Et que fait le ministère ?
Le ministère prétend nous répondre avec un projet de loi, la Loi de programmation pluriannuelle de la recherche (LPPR), qui semble devoir être une coquille vide, avec pas grand-chose dedans, et avec une ministre qui a récemment annoncé que, pour les grands changements paradigmatiques, elle procéderait par ordonnances. Mais on sait déjà à quoi s’attendre, avec une claire privatisation des laboratoires de recherche, avec l’annonce que 2/3 des financements devraient venir du secteur privé, avec le fait que les collègues doivent pouvoir travailler à la fois pour le public et le privé, un renforcement de l’appel à projet comme unique moyen de financer nos recherches, et non plus des fonds pérennisés, ce qui veut dire renforcer encore un peu plus la situation actuelle, dans laquelle on est plus chercheurs d’argent que chercheurs tout court. Et on ne cesse de nous répéter le mot « innovation », qui signifie, et ce n’est pas une plaisanterie, créer des start-ups, pour faire de la recherche et vendre ensuite nos « produits »…
Ceux qui feront comme le ministère l’entend trouveront des budgets, pourront faire de la recherche, avoir des bonnes conditions de travail, un bureau, des primes… Mais pour les autres, et ils seront nombreux, il faut savoir qu’aujourd’hui l’Agence nationale de la recherche (ANR) n’octroie des financements que pour 15 % des projets qu’elle reçoit, et l’on ne parle pas ici de ceux qui ne déposent pas de projet car ils n’ont pas le temps, pas les moyens, etc. Un phénomène, il faut le dire, qui touche tout particulièrement les femmes, qui sont moins socialisées à la compétition, qui redoutent le syndrome de l’impostrice1 et qui déposent beaucoup moins de projets. Donc pour ceux-là, et surtout pour celles-là, ce sera plus de « basses tâches », entendre plus d’administratif, plus de cours, et peu ou pas de recherche.

* [ÉNONCÉ 1]: Traduisez en anglais la phrase suivante du texte sur le financement de la recherche : « Donc pour ceux-là, et surtout pour celles-là, ce sera plus de « basses tâches », entendre plus d’administratif, plus de cours, et peu ou pas de recherche. »
* [ÉNONCÉ 2]: Poursuivez le texte sur le financement de la recherche à la suite de sa dernière phrase.

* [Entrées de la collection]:
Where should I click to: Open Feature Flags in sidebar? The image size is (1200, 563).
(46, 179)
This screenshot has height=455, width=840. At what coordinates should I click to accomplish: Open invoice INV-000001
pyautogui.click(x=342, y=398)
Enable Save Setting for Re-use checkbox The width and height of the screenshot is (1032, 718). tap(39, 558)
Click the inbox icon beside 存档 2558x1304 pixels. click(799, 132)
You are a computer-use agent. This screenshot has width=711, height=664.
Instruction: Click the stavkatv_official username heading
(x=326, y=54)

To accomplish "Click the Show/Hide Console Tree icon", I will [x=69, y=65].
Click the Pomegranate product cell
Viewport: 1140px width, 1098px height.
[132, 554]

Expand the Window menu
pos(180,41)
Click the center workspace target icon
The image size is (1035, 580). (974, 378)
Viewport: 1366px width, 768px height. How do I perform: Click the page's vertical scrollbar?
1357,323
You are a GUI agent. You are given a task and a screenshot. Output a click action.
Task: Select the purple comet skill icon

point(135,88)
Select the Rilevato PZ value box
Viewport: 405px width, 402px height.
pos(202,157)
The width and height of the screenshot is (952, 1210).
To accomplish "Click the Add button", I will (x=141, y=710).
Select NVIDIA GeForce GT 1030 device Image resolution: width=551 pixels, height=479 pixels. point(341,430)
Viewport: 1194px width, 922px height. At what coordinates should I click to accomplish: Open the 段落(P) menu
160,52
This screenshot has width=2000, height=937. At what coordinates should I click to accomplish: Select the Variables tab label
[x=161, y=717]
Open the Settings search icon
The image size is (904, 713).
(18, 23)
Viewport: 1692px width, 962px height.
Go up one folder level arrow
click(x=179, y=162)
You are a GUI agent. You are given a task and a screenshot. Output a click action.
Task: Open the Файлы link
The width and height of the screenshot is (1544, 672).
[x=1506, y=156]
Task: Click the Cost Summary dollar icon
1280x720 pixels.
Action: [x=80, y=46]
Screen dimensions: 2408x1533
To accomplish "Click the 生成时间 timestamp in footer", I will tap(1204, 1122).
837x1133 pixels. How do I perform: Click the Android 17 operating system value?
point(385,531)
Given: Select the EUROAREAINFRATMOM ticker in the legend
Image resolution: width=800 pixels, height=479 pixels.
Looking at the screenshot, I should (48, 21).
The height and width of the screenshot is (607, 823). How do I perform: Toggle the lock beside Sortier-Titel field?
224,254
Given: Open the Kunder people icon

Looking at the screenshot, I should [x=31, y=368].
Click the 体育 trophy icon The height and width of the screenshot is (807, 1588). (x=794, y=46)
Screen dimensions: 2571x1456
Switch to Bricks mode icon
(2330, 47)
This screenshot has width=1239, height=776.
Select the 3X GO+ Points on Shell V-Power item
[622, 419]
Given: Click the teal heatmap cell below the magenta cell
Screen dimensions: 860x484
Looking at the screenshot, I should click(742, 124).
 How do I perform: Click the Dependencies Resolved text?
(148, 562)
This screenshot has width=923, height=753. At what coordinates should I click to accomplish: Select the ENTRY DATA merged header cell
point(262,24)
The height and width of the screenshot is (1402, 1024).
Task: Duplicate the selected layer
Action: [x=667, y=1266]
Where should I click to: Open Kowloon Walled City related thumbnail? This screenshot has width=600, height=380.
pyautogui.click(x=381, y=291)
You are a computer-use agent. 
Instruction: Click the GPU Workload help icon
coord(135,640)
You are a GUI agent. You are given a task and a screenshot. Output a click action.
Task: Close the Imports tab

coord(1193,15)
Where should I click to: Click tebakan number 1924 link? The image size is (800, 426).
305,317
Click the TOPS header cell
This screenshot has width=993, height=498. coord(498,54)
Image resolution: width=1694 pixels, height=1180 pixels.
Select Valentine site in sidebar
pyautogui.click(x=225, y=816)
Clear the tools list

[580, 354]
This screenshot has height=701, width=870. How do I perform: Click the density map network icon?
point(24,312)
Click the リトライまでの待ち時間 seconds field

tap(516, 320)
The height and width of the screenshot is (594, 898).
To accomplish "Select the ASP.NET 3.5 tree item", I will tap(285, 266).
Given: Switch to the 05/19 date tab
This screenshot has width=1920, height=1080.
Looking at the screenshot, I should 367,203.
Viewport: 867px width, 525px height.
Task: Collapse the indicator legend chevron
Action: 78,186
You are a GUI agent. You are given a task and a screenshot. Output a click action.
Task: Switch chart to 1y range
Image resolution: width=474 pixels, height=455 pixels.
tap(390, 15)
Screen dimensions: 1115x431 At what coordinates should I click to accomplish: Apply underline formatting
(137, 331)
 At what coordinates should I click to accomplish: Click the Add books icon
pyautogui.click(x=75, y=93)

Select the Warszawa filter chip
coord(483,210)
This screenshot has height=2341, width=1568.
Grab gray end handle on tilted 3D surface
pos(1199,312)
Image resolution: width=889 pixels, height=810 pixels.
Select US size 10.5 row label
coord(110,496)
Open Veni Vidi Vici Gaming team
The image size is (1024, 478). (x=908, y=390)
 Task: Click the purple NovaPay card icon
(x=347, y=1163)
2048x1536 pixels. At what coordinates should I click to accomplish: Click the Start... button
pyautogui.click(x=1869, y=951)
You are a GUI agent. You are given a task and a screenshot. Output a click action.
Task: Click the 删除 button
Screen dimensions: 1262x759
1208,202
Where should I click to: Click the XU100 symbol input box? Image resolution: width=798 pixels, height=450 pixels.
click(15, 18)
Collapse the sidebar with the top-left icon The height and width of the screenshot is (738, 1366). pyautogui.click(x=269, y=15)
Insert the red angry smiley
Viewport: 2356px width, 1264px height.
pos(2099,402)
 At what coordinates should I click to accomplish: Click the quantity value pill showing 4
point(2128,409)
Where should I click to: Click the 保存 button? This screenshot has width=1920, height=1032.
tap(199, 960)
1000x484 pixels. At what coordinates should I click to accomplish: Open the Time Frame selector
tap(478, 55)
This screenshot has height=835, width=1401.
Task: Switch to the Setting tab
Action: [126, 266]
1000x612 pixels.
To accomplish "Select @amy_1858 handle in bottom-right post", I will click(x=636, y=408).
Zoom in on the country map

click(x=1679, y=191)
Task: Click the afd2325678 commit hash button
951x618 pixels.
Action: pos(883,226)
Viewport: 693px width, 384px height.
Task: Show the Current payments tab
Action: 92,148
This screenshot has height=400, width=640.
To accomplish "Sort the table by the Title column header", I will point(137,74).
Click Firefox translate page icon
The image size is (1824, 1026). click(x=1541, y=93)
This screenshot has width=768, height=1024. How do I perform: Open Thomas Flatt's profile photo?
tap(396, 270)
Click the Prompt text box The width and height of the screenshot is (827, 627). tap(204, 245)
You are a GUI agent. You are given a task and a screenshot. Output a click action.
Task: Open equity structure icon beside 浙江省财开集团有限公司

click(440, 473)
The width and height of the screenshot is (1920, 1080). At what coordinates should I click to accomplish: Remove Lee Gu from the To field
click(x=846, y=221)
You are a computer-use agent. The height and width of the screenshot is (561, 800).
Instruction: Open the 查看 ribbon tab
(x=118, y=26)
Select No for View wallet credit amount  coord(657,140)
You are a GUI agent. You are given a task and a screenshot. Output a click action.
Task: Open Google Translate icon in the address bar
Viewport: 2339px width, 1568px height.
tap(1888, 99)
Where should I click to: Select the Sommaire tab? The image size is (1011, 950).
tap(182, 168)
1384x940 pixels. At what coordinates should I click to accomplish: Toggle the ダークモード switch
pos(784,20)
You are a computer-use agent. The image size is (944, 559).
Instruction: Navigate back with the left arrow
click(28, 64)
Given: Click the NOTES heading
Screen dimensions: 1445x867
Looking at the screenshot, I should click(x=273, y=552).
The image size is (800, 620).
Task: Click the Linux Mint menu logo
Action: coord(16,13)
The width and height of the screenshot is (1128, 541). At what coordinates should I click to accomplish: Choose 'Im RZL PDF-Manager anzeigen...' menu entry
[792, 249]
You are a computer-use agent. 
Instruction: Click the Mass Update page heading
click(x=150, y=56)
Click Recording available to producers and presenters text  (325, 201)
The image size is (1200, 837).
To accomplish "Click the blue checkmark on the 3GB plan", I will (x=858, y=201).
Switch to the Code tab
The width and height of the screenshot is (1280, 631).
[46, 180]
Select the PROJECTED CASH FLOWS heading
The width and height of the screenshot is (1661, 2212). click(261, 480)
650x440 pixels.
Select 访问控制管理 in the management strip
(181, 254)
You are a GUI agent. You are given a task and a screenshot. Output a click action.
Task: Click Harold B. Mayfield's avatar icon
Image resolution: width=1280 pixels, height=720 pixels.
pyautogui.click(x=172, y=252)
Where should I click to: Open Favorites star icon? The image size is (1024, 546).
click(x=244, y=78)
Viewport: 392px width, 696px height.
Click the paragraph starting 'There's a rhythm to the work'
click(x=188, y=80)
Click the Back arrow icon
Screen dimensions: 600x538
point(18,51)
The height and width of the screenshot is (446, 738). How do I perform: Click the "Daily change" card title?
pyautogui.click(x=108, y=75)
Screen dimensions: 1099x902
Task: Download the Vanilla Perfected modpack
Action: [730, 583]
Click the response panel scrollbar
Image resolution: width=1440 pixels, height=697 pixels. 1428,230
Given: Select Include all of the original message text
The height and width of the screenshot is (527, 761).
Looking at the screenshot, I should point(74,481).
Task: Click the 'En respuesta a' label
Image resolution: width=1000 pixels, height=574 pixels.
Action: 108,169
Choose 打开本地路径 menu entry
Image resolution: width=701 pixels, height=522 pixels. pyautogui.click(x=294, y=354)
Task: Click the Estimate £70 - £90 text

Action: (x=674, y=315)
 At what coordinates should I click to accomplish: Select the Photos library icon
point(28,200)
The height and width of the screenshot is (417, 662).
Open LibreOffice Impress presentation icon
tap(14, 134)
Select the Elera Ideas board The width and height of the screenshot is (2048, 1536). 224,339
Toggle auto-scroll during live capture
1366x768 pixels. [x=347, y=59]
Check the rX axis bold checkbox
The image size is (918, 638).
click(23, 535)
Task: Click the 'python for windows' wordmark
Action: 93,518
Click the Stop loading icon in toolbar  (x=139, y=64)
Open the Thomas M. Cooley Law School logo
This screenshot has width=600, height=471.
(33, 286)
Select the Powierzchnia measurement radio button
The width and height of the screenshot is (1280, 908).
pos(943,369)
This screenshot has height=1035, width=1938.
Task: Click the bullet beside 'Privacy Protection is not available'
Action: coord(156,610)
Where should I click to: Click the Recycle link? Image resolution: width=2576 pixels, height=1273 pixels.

* [RÉPONSE 1]: So for them, and above all for the women among them, it will mean more "menial tasks," that is, more administrative work, more teaching, and little or no research.

* [RÉPONSE 2]:
En gros, aucune réponse n’est apportée aux besoins les plus cruciaux (des postes, du personnel, un plan de titularisation massive des précaires, de bonnes conditions de travail) et, au contraire, on nous propose une dégradation des conditions de travail et toujours plus de loi de la jungle et de compétition. On peut citer ici les mots d’Antoine Petit, PDG du CNRS, qui en appelait à une loi « inégalitaire » et « darwinienne » : de l’argent pour les meilleurs, rien pour les autres.
Comment la mobilisation de l’ESR s’est-elle organisée ?
La mobilisation a commencé à l’occasion du 5 décembre, avec un noyau dur qui s’est lancé à ce moment-là, et une première AG parisienne le 2 décembre. Il y a eu, dans cette période-là, beaucoup de travail d’agitation, on est allé interrompre certains événements, interpeller la ministre Frédérique Vidal, etc. Ce qu’on a commencé à populariser à ce moment-là, c’est bien évidemment que l’on devait se battre contre la réforme des retraites, mais aussi qu’il y avait des questions plus sectorielles, qui étaient peu connues par nos collègues, avec une LPPR préparée en douce depuis un an, à propos de laquelle on a dû faire, durant tout le mois de décembre, de l’information.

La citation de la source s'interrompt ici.